Data to examine Start Marker

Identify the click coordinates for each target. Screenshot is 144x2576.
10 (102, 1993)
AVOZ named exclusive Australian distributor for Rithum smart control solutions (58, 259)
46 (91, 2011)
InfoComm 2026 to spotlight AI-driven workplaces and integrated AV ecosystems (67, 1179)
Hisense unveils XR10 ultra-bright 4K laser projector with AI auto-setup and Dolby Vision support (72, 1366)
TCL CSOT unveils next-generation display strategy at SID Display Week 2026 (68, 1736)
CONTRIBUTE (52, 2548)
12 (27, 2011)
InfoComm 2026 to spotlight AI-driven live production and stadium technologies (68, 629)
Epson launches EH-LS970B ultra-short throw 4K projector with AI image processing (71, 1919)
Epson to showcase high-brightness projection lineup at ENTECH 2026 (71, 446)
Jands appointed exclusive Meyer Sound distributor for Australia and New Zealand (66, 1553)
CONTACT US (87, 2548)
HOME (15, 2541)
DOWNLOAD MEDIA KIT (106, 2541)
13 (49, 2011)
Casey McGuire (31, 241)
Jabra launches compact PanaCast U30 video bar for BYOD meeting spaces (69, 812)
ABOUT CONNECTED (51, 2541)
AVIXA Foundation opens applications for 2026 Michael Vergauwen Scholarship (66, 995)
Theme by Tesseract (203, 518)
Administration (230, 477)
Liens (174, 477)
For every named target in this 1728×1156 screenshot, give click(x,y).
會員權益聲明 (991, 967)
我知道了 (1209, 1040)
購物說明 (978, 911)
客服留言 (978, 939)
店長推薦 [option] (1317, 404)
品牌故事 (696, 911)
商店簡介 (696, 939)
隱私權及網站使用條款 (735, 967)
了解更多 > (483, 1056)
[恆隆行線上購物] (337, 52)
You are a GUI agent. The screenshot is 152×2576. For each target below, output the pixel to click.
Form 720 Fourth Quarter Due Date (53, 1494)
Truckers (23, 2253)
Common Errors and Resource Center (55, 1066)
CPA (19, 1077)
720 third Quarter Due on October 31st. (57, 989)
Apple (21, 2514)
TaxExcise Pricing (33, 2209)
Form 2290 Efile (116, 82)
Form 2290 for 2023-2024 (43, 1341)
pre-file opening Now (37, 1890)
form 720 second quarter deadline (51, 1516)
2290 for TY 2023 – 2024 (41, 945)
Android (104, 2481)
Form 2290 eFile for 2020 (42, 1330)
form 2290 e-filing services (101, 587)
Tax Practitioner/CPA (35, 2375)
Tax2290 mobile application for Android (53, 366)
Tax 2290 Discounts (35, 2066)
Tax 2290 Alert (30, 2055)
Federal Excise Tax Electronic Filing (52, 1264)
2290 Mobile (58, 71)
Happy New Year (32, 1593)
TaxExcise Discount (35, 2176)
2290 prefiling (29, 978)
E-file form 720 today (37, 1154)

Data to examine End Marker

-- Task requirements --
Lines with "driven": find them in the data and copy each one.

-- Solved exercise --
InfoComm 2026 to spotlight AI-driven workplaces and integrated AV ecosystems (67, 1179)
InfoComm 2026 to spotlight AI-driven live production and stadium technologies (68, 629)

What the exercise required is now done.